Улетающий Монахов
Шрифт:
Зато утром он был рад, что Светочка сказалась рядом.
Он проводил ее на станцию и позвонил домой. «Неужели? Когда? Она была без сознания?.. — бессмысленно повторял он. — Еду. Конечно, прямо сейчас и еду».
Как некровному родственнику пришлось Монахову принять это на свои плечи. На это он как раз не досадовал и принял (про эти дела нельзя сказать — легко и охотно, можно сказать — готовно). Досадовал он скорее на то, что не оказался готов к этой смерти. Не в том смысле, что был потрясен; нет, бабушку было, конечно, жаль, но бабушка была обречена, это было уже неизбежно, вопрос лишь когда (вчера); бабушка была не его. Досадовал же Монахов на себя, что эти дни, когда все наконец было свободно и спокойно, провел он впустую, ничего не поработал, никак не преобразился… и вчерашний день в особенности заставлял его постанывать от стыда, тем более перед лицом с… да, именно ее… Будто он был виноват в том, что на его голову — Светочка, Путилин… Он их искал? звал? Они его достали… В конце концов точки над «и» расставлены и он свободный человек, — так что и так он виноват не был.
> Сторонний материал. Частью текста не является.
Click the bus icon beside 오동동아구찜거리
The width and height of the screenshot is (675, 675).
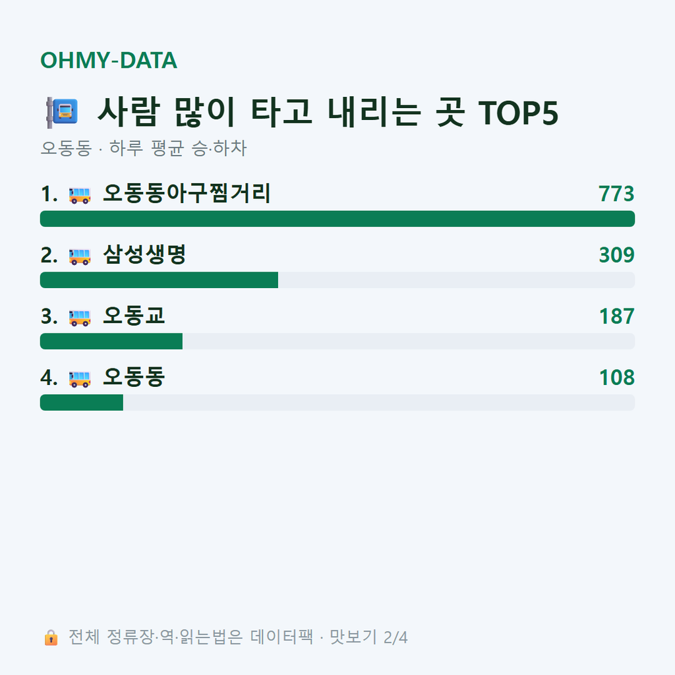(x=80, y=195)
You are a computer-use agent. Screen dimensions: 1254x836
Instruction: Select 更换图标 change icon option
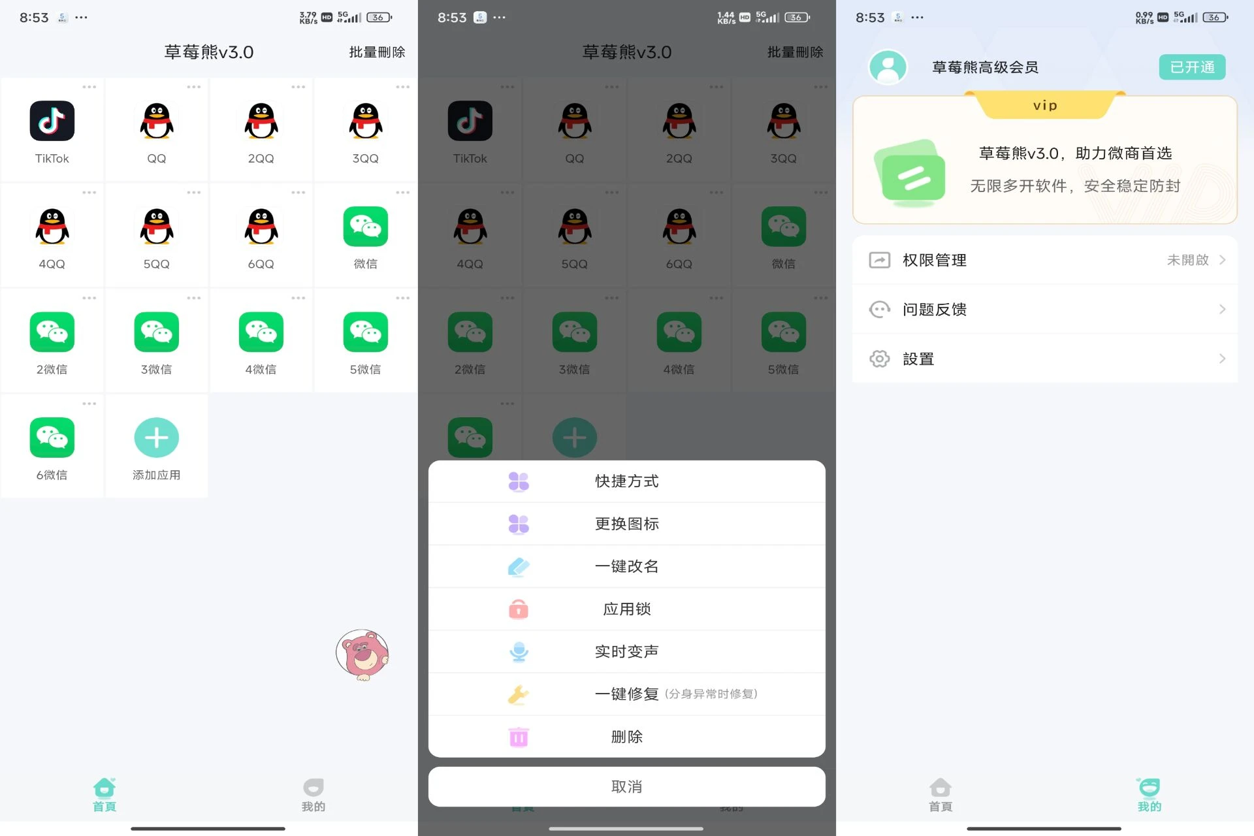pyautogui.click(x=626, y=523)
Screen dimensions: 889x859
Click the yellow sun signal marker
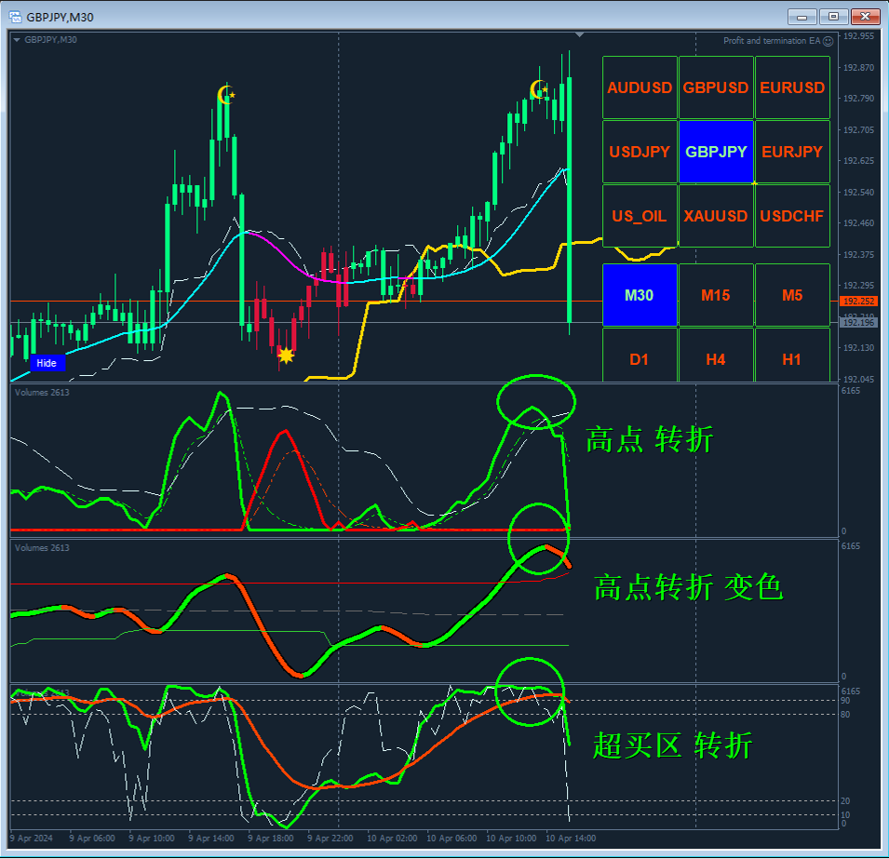coord(286,356)

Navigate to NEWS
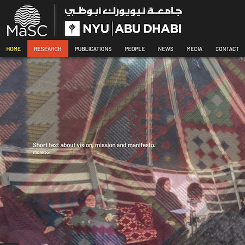coord(166,49)
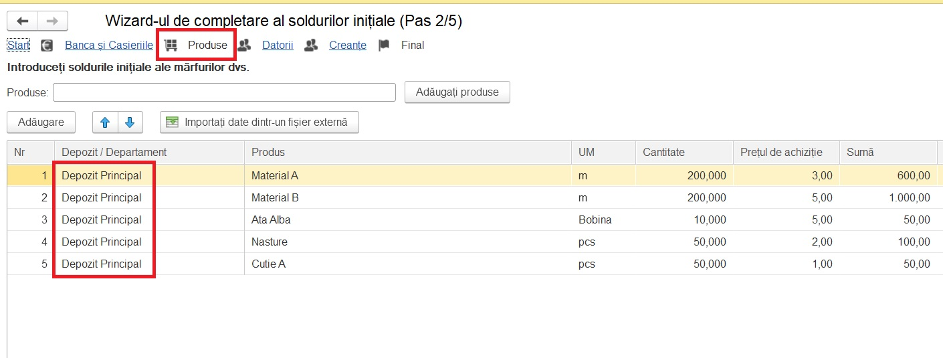
Task: Click the shopping cart icon for Produse
Action: click(x=171, y=46)
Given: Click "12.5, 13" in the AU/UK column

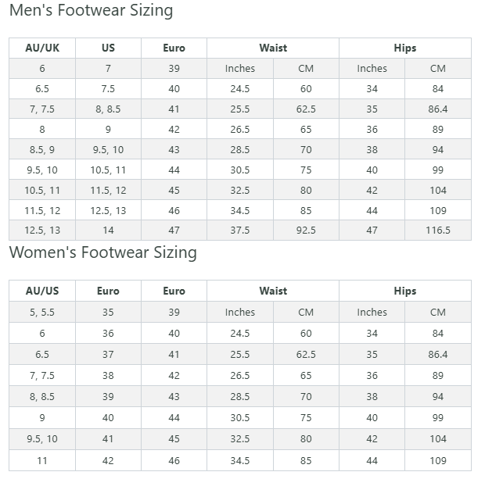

Не виноват же он, что бабушка умерла!.. Все это так, но, выстроив все эти неоспоримые доводы, оказывался он виноват снова и снова, и в том, и в другом, и даже в бабушке… Не был готов. «Достаток распутного равняется короткому одеялу…» — он любил криво ухмыляться этому изречению, считая его подходящим именно к такому случаю. Случаи такие (без бабушки…) бывали. Не сразу удавалось оправдать чувство вины похмельем. Как-то оно всегда казалось более убедительным, чем просто плохое самочувствие.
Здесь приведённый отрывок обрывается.